__Given problem__. Duplicate the part of the Go parser example starting at "i, d.stack = d.stack[n-1], d.stack[:n-1]" and ending at "right hand operator.", word for word.

__Passage to read__.
----
This example is described in the readme.

package main

import (
	"fmt"
	"strconv"
	"unicode"

	"github.com/askeladdk/prattle"
)

type driver struct {
	stack []int
}

func (d *driver) push(i int) {
	d.stack = append(d.stack, i)
}

func (d *driver) pop() (i int) {
	n := len(d.stack)
	i, d.stack = d.stack[n-1], d.stack[:n-1]
	return
}

func (d *driver) number(p *prattle.Parser, t prattle.Token) error {
	n, _ := strconv.Atoi(t.Text)
	d.push(n)
	return nil
}

func (d *driver) add(p *prattle.Parser, t prattle.Token) error {
	// First parse the right hand operator.
	if err := p.Parse(d.Precedence(t.Kind)); err != nil {
		return err
	}

	right := d.pop()
	left := d.pop()
	acc := left + right
	fmt.Printf("%d + %d = %d\n", left, right, acc)
	d.push(acc)
	return nil
}

func (d *driver) Prefix(k int) prattle.ParseFunc {
	if k == 2 {
		return d.number
	}
	return nil
}

func (d *driver) Infix(k int) prattle.ParseFunc {
	if k == 1 {
		return d.add
	}
	return nil
}

func (d *driver) Precedence(k int) int {
	return k
}

func (d *driver) ParseError(t prattle.Token) error {
	return fmt.Errorf("%s", t)
}

// This example is described in the readme.
func main() {
	scanner := prattle.Scanner{
		Scan: func(s *prattle.Scanner) int {
			// Skip whitespaces.
			s.ExpectAny(unicode.IsSpace)
			s.Skip()
			switch {
			case s.Done(): // Stop if the entire input has been consumed.
				return 0
			case s.Expect('+'):
				return 1
			case s.ExpectOne(unicode.IsDigit): // Read a number consisting of one or more digits.
				s.ExpectAny(unicode.IsDigit)
				return 2
			}

			s.Advance()
			return -1
		},
	}

	parser := prattle.Parser{
		Driver: &driver{},
	}

	source := "1 + 23 + 456 + 7890"
	scanner.InitWithString(source)
	if err := parser.Init(&scanner).Parse(0); err != nil {
		fmt.Println(err)
	}

}

Output:

1 + 23 = 24
24 + 456 = 480
480 + 7890 = 8370

Example (Sentence) ¶

This example demonstrates tokenising a sentence into words and punctuation.

package main

import (
	"fmt"
	"unicode"

	"github.com/askeladdk/prattle"
)

func main() {
	scan := func(s *prattle.Scanner) int {
		// Skip any whitespace.
		s.ExpectAny(unicode.IsSpace)
		s.Skip()

		// Return an appropriate token kind.
		switch {
		case s.Done(): // EOF
			return 0
		case s.ExpectOne(unicode.IsLetter): // Word
			s.ExpectAny(unicode.IsLetter)
			return 1
		case s.ExpectOne(unicode.IsPunct): // Punctuation
			return 2
		}

		// Unrecognized character.
		s.Advance()
		return -1
	}

	sentence := "I love it when a plan comes together!"

	s := (&prattle.Scanner{
		Scan: scan,
	}).InitWithString(sentence)

	for tok, ok := s.Next(); ok; tok, ok = s.Next() {
		fmt.Printf("[%d] %s\n", tok.Kind, tok.Text)
----
(Text and item location entries)
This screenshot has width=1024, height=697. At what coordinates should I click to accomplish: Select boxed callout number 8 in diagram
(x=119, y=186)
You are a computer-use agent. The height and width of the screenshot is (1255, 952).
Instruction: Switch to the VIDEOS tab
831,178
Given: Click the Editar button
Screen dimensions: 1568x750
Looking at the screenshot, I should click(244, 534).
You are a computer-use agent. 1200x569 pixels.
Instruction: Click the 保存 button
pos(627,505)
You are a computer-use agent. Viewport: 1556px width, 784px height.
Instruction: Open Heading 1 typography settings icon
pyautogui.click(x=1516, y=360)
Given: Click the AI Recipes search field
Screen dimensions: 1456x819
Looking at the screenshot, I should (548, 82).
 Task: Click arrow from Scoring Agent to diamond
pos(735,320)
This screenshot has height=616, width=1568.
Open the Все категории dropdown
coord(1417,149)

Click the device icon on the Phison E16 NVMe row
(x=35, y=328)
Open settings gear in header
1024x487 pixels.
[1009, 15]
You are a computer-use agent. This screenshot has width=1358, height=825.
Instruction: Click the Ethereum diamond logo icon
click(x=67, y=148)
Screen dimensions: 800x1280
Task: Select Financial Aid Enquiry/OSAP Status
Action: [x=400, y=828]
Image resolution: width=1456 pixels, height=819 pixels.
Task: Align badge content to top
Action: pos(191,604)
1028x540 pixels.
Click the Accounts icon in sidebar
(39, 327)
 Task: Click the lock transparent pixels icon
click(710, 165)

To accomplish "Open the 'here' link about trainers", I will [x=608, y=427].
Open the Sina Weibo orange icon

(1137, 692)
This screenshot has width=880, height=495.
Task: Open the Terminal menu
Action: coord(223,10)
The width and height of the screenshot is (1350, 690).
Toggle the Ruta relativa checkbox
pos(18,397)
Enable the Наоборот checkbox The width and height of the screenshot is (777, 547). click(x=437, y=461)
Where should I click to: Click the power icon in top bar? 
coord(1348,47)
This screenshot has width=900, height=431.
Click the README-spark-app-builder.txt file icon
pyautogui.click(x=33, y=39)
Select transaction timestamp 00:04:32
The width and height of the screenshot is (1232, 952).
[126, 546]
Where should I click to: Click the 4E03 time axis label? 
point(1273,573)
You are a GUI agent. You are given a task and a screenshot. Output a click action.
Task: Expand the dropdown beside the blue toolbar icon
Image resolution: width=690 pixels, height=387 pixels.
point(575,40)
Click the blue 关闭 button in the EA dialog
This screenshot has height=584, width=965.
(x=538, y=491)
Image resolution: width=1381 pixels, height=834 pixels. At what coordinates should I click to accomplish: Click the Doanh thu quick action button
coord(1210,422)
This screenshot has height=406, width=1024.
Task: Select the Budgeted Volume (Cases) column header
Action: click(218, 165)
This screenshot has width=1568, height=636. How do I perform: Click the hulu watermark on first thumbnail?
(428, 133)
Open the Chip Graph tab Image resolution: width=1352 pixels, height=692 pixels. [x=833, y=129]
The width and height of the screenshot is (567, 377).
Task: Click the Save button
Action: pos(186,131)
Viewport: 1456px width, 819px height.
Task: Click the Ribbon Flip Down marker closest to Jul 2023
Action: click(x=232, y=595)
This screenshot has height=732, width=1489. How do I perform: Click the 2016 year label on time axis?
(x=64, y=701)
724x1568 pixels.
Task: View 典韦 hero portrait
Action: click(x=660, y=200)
----
__Finished task__.
i, d.stack = d.stack[n-1], d.stack[:n-1]
	return
}

func (d *driver) number(p *prattle.Parser, t prattle.Token) error {
	n, _ := strconv.Atoi(t.Text)
	d.push(n)
	return nil
}

func (d *driver) add(p *prattle.Parser, t prattle.Token) error {
	// First parse the right hand operator.